Ranchers Sue Feds over Spread of 2013 Prescribed Burn
Ranchers in northwestern South Dakota are suing the federal government for damages caused by a 2013 prescribed burn that escaped, and ended up burning 17 square miles total, 11 square miles of which was private lands.
According to the Rapid City Journal (http://bit.ly/1OjAYru) The Forest Service had intended to burn about one-third of a square mile on the Dakota Prairie National Grasslands, starting on April 3, 2013. Instead, the burn, which became known at the Pautre Fire, spread across 17 square miles, including 11 square miles of privately owned land and took four days to contain it.
Affected landowners previously filed more than $50 million worth of administrative claims that were denied by the U.S. Department of Agriculture, triggering a six-month period in which the landowners could file lawsuits.
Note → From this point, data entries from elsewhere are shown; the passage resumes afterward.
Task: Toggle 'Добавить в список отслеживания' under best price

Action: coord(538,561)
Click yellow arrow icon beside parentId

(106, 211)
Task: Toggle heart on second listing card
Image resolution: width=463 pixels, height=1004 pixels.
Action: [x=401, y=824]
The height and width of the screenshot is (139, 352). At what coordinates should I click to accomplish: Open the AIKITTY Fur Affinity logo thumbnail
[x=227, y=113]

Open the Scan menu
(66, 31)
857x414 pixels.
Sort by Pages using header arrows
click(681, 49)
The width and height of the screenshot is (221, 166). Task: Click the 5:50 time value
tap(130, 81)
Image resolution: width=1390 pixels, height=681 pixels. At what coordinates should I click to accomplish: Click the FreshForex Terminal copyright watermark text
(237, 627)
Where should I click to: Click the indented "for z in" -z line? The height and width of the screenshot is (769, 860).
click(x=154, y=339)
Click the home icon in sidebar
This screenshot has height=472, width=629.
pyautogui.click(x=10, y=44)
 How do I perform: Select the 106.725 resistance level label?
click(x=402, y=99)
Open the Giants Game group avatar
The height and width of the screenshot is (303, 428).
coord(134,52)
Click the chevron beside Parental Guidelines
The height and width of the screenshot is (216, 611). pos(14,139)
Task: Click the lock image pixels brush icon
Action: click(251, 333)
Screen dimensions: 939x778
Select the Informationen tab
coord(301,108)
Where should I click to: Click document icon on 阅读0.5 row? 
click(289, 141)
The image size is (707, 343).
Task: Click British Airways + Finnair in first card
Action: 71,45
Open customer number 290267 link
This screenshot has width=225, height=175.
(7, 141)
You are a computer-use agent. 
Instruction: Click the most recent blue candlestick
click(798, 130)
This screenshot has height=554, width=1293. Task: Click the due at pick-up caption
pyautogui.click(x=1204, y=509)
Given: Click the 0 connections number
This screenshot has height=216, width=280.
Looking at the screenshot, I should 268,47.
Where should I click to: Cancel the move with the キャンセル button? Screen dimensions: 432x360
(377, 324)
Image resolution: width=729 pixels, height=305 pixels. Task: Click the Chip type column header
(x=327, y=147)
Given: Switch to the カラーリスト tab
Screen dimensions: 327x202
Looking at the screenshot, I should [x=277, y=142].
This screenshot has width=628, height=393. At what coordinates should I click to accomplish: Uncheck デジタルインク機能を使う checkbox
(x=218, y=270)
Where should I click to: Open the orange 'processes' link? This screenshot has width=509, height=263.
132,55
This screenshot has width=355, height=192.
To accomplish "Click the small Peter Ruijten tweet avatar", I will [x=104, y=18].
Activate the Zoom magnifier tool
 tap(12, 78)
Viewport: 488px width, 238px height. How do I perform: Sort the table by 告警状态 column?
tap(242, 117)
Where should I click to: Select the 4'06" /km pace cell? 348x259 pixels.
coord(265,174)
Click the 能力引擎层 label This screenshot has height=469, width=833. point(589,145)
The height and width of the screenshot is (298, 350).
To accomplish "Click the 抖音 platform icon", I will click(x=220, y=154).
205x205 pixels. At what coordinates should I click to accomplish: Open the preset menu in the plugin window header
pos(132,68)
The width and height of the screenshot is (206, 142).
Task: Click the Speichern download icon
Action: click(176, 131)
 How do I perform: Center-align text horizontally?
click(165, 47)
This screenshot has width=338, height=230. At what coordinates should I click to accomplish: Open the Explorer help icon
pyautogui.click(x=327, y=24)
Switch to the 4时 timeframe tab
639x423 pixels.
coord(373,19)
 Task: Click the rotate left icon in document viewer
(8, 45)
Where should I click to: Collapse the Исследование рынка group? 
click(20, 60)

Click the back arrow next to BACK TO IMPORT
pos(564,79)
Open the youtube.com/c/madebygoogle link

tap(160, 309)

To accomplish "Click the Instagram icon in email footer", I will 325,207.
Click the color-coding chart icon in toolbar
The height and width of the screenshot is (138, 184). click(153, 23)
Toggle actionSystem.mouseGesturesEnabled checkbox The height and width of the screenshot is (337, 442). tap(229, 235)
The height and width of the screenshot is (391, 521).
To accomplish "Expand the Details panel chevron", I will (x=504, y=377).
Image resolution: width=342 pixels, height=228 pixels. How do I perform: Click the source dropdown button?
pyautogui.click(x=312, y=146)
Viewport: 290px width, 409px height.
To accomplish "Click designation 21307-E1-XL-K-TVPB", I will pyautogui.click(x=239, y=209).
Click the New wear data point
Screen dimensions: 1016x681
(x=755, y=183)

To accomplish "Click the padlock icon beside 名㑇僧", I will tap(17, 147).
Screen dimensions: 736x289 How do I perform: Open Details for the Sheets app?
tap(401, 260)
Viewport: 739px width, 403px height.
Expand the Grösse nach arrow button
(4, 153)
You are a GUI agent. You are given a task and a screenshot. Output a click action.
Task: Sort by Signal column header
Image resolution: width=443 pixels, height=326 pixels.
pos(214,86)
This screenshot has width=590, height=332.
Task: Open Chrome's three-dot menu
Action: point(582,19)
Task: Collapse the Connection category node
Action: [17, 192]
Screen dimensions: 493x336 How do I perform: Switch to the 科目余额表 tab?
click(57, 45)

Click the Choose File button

The USDA claimed “no liability on the part of the U.S Goverment” for the fire or the losses it incurred.
However, the two lawsuits, filed last week, allege that the U.S. Forest Service committed numerous errors in its preparation and execution of the fire.
The first lawsuit includes the text of a Rangeland Fire Danger Statement for the prescribed-burn area issued by the weather service more than seven hours before the fire started that stated, “Fires will spread rapidly and show erratic behavior. Outdoor burning is not recommended.”
The second lawsuit is more directly concerned with the damages caused to grassland, hay, crops, soil, fences tress, wildlife, and cattle. It also talks about the costs to ranchers for post-fire clean-up such as invasive week control, rental of alternative pasture, and medical attention for burned/injured cattle.